■ WHAT YOU SHOULD DO
Only the stretch of the listing below that runs from the line with "Open Greybeard1963's snoo" through the line with "Select the Library" is to be printed, exactly and with both ends.

■ RECORDS
>>

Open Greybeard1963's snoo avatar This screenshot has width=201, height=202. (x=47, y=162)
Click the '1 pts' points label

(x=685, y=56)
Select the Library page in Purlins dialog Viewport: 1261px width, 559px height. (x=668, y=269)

<<
>>

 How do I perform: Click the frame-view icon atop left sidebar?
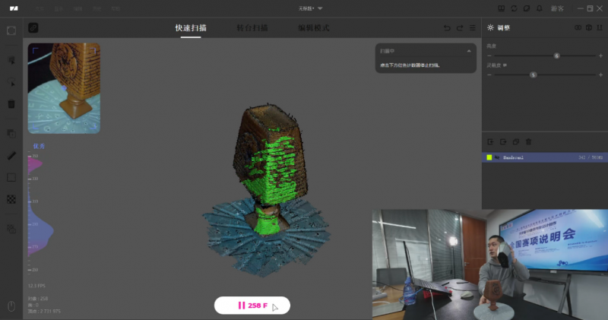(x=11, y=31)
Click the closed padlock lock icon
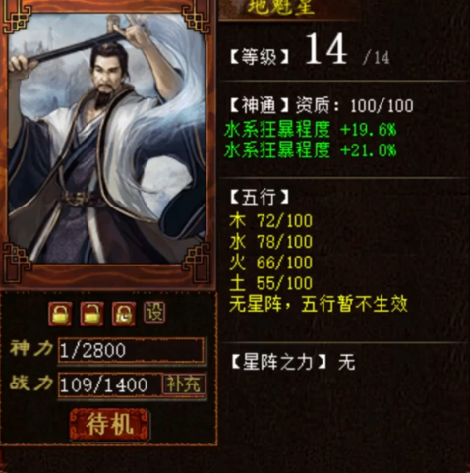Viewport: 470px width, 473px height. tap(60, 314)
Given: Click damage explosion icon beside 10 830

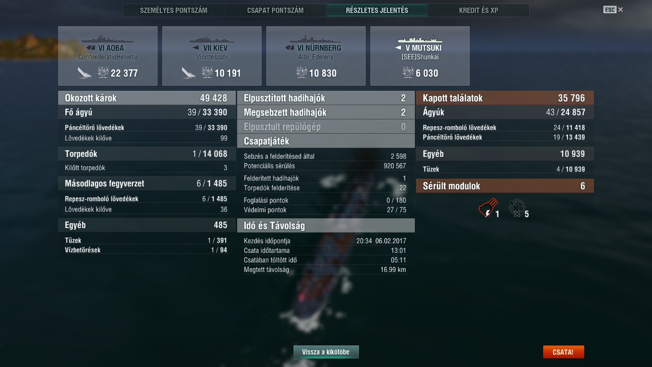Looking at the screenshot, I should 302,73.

<<
>>

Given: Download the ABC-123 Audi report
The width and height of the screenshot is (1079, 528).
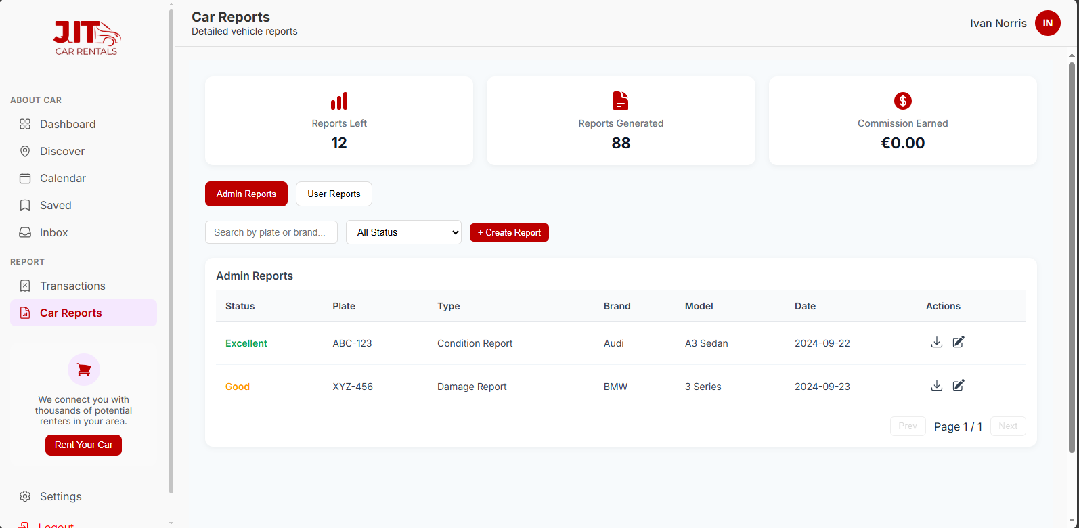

<<

■ RESPONSE FOR THIS EXERCISE
Open Greybeard1963's snoo avatar This screenshot has width=201, height=202. (x=47, y=162)
Click the '1 pts' points label

(x=685, y=56)
Select the Library page in Purlins dialog Viewport: 1261px width, 559px height. (x=668, y=269)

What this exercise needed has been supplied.